─── Supplied material

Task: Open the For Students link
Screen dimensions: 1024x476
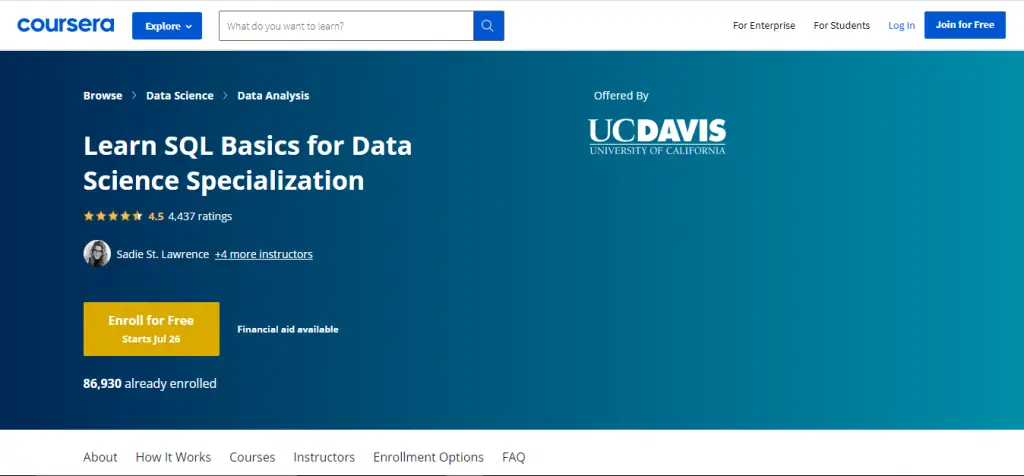Action: coord(841,26)
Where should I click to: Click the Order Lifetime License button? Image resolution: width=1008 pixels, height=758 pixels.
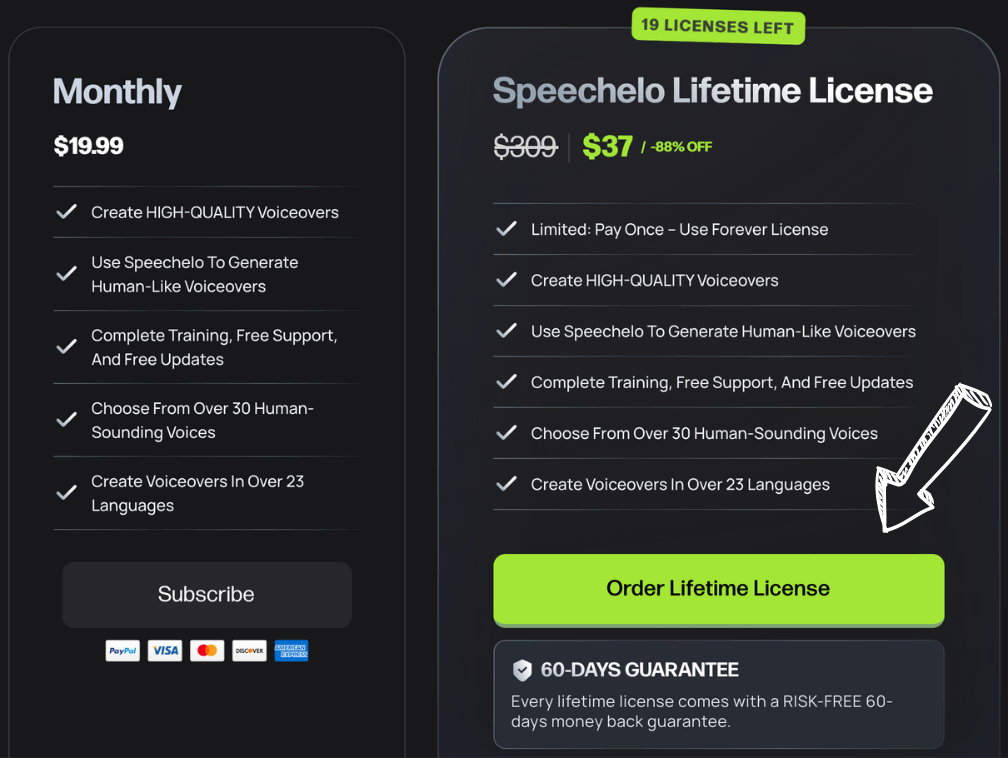(x=718, y=589)
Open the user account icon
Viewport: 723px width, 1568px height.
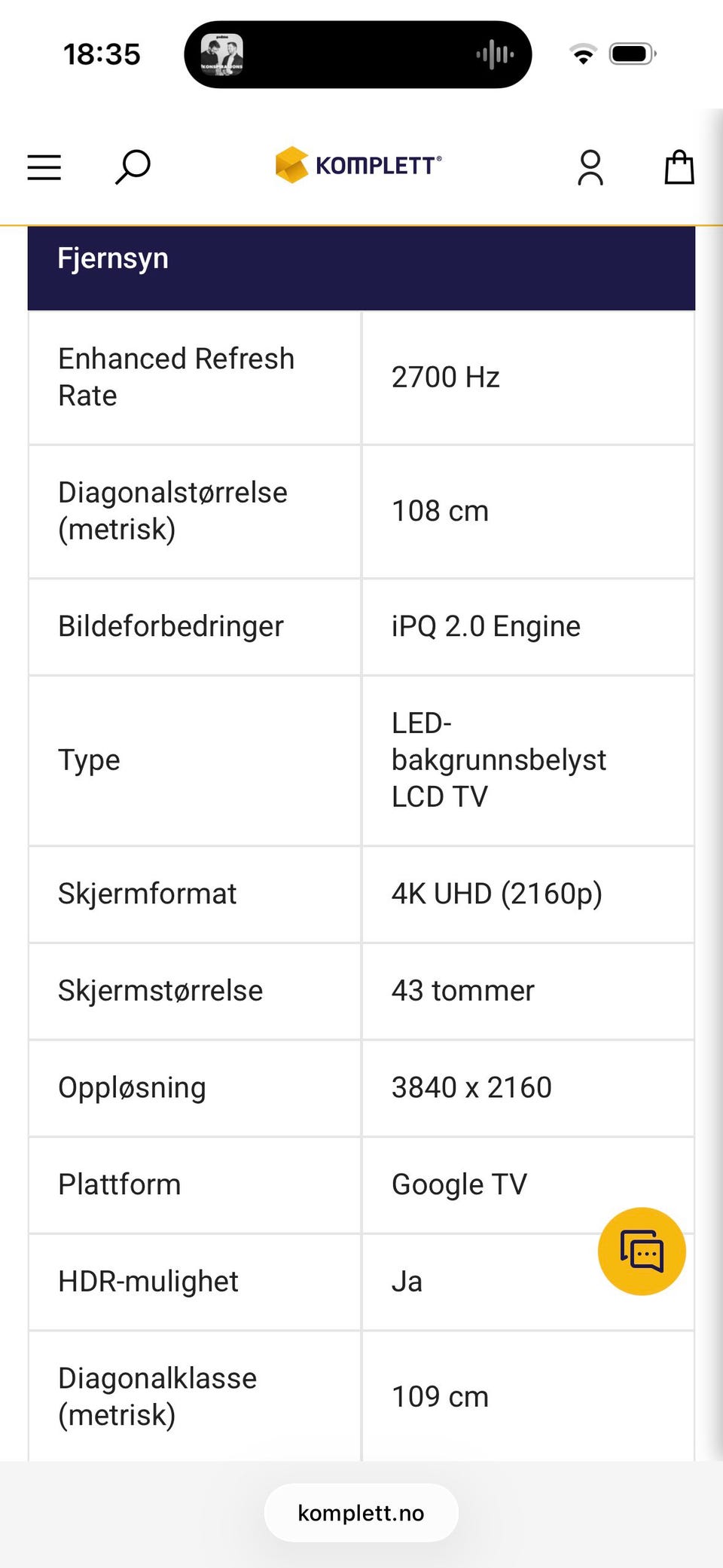(590, 167)
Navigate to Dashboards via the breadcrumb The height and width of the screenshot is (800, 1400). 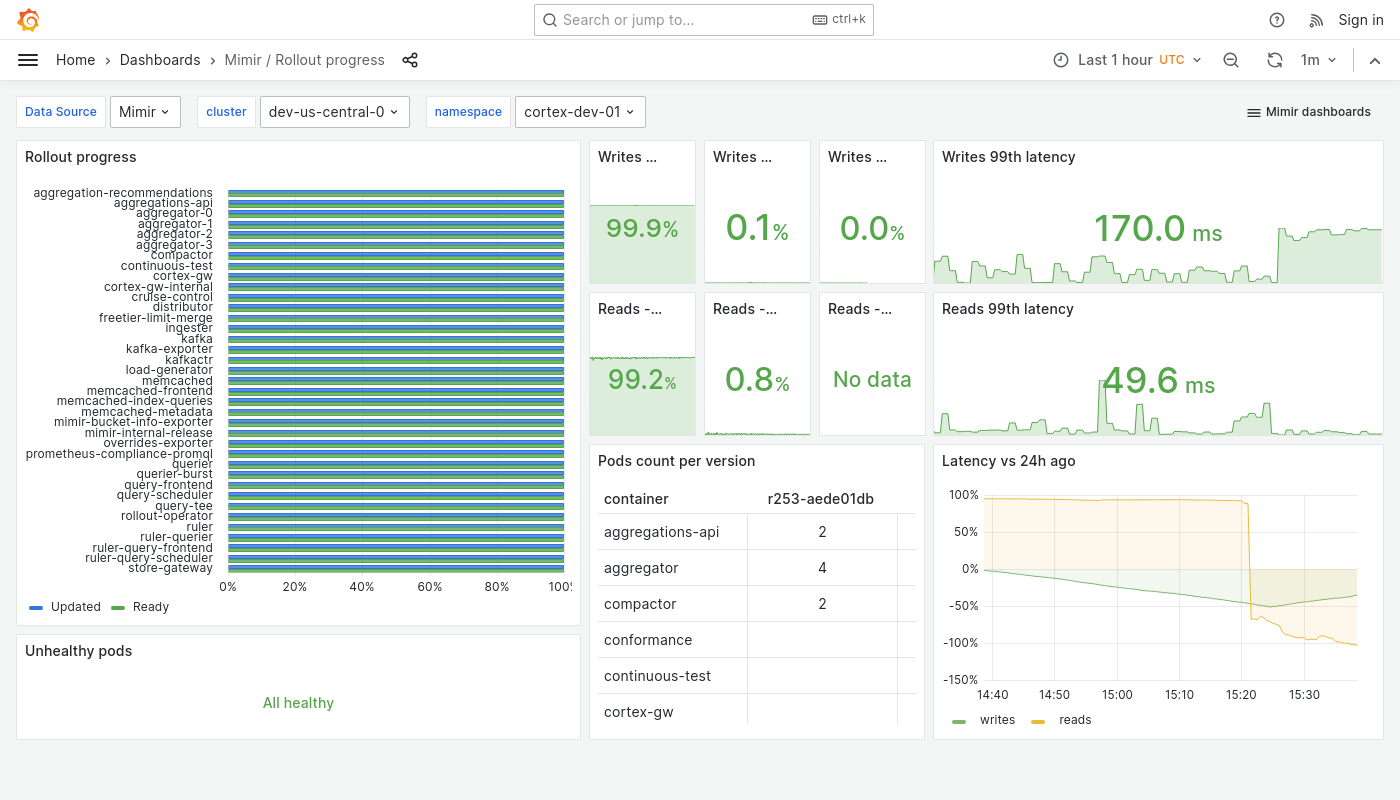[x=160, y=60]
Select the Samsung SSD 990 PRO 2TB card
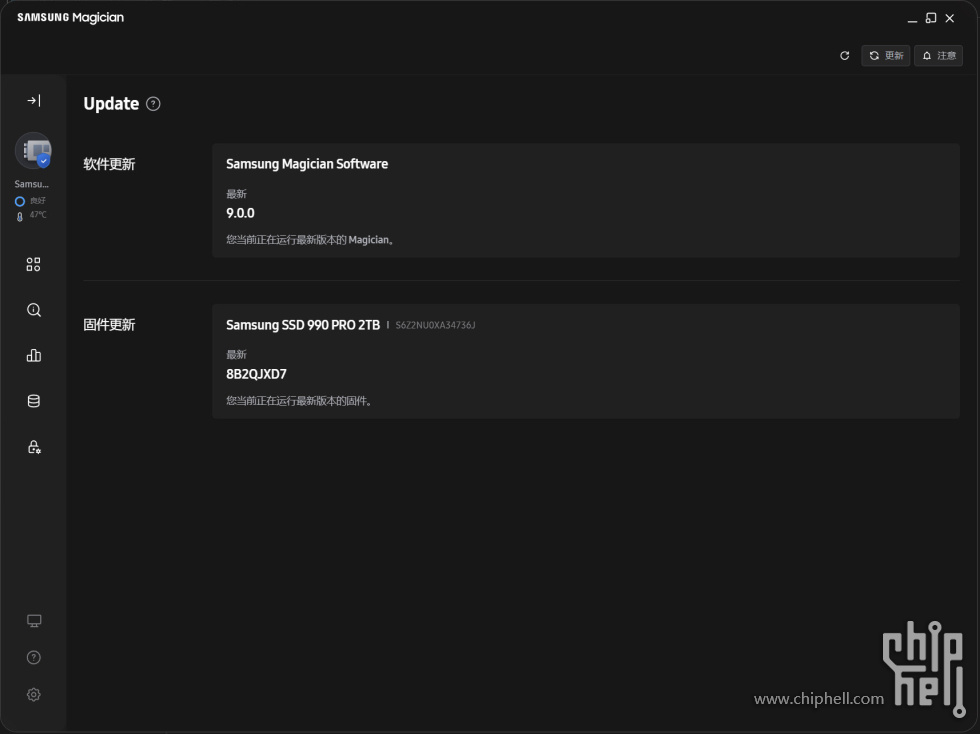Image resolution: width=980 pixels, height=734 pixels. pyautogui.click(x=585, y=361)
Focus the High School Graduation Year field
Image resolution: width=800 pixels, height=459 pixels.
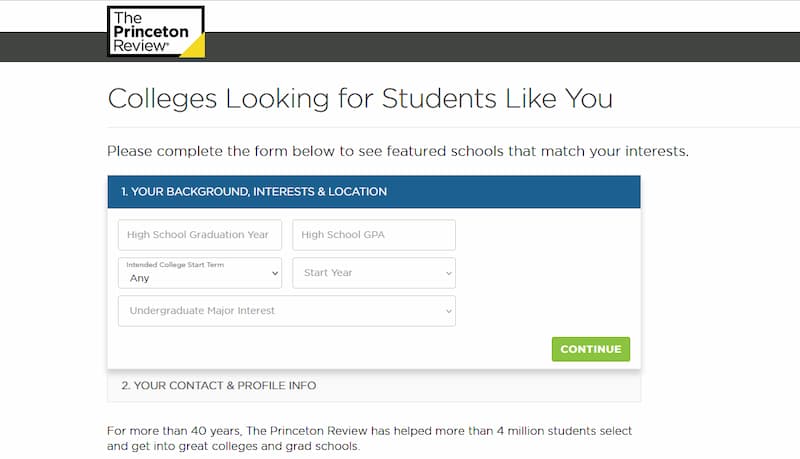200,235
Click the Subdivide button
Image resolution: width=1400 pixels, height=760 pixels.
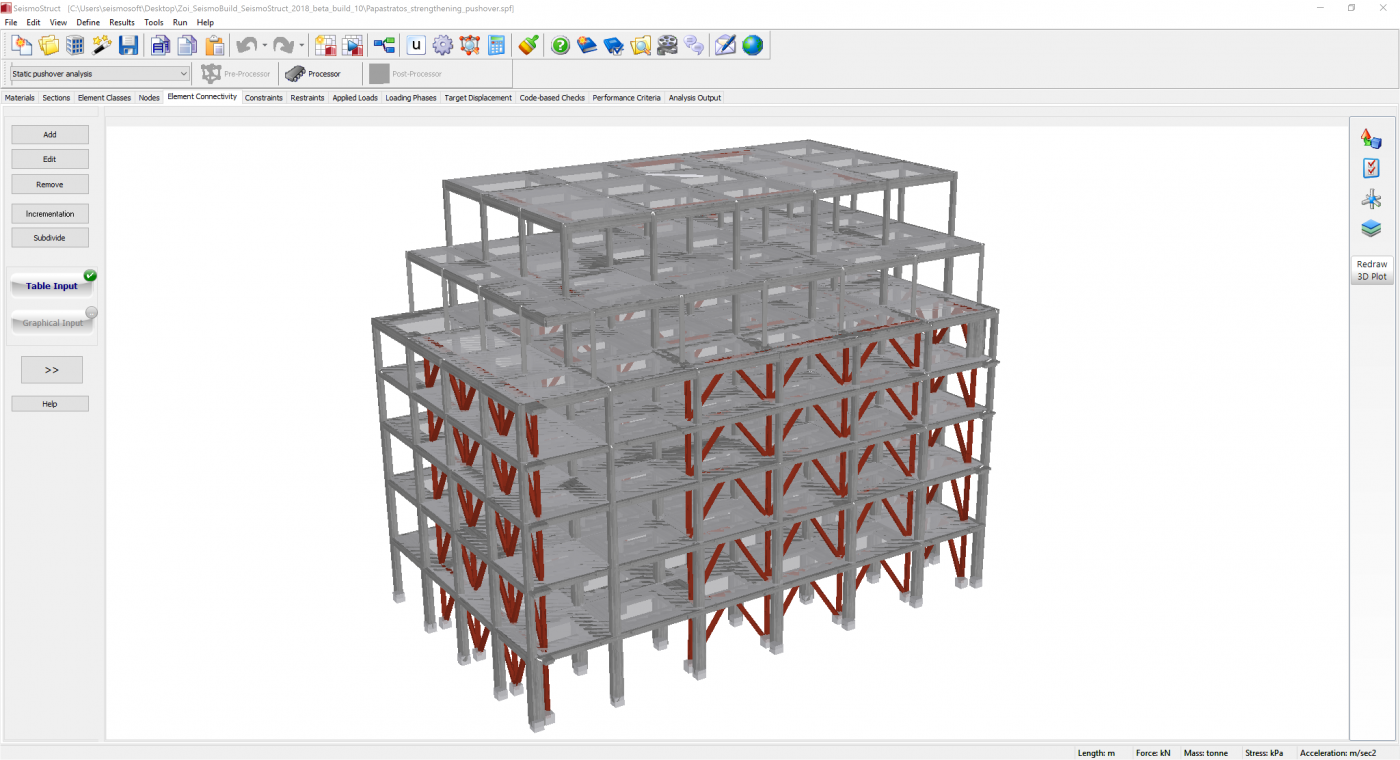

──────

_Aim of the task_:
Exactly the lines from the line that contains "Click the Subdivide button" through the last line above, and no other lines, must be output, with pictures excluded.

_Solution to this problem_:
Click the Subdivide button
Image resolution: width=1400 pixels, height=760 pixels.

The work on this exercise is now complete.